## Instructions to follow:
Your reply should be made up of every line in the records below that holds the string "agent".

## Input material:
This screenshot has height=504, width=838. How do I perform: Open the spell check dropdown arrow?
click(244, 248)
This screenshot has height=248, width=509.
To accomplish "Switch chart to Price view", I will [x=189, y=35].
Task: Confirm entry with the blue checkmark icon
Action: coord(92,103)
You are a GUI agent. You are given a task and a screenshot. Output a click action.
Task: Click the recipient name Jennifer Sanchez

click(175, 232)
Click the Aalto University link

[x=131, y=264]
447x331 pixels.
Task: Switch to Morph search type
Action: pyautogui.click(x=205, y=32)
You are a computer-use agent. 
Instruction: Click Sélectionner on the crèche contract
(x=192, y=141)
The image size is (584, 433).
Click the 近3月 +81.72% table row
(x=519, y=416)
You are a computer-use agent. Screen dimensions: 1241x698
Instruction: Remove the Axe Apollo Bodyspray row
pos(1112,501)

* * *

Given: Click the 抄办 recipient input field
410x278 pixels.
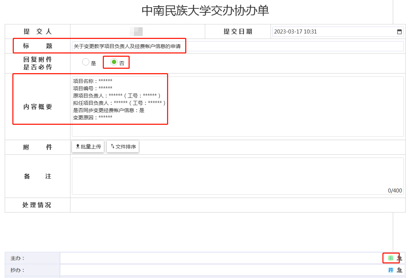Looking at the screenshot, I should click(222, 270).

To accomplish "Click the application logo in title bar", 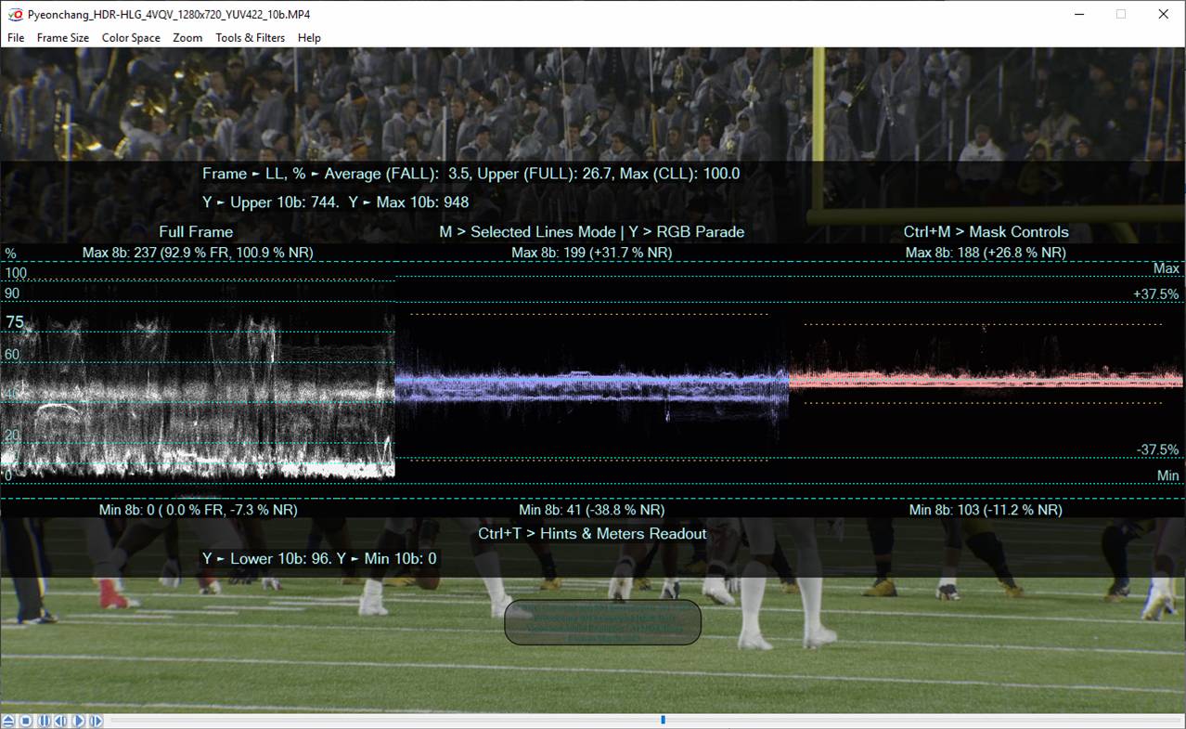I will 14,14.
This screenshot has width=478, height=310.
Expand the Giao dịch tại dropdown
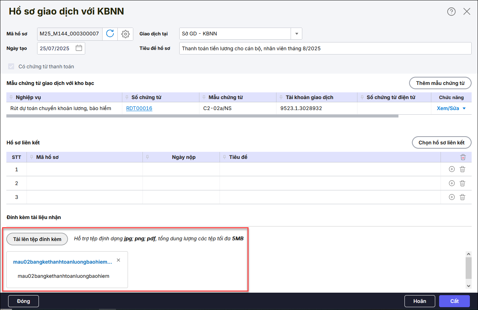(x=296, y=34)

## Exercise result:
You are a GUI agent. You are given a task and a screenshot. Output a click action.
You are a computer-use agent. 
You are a computer-use agent. Screen dimensions: 1241x698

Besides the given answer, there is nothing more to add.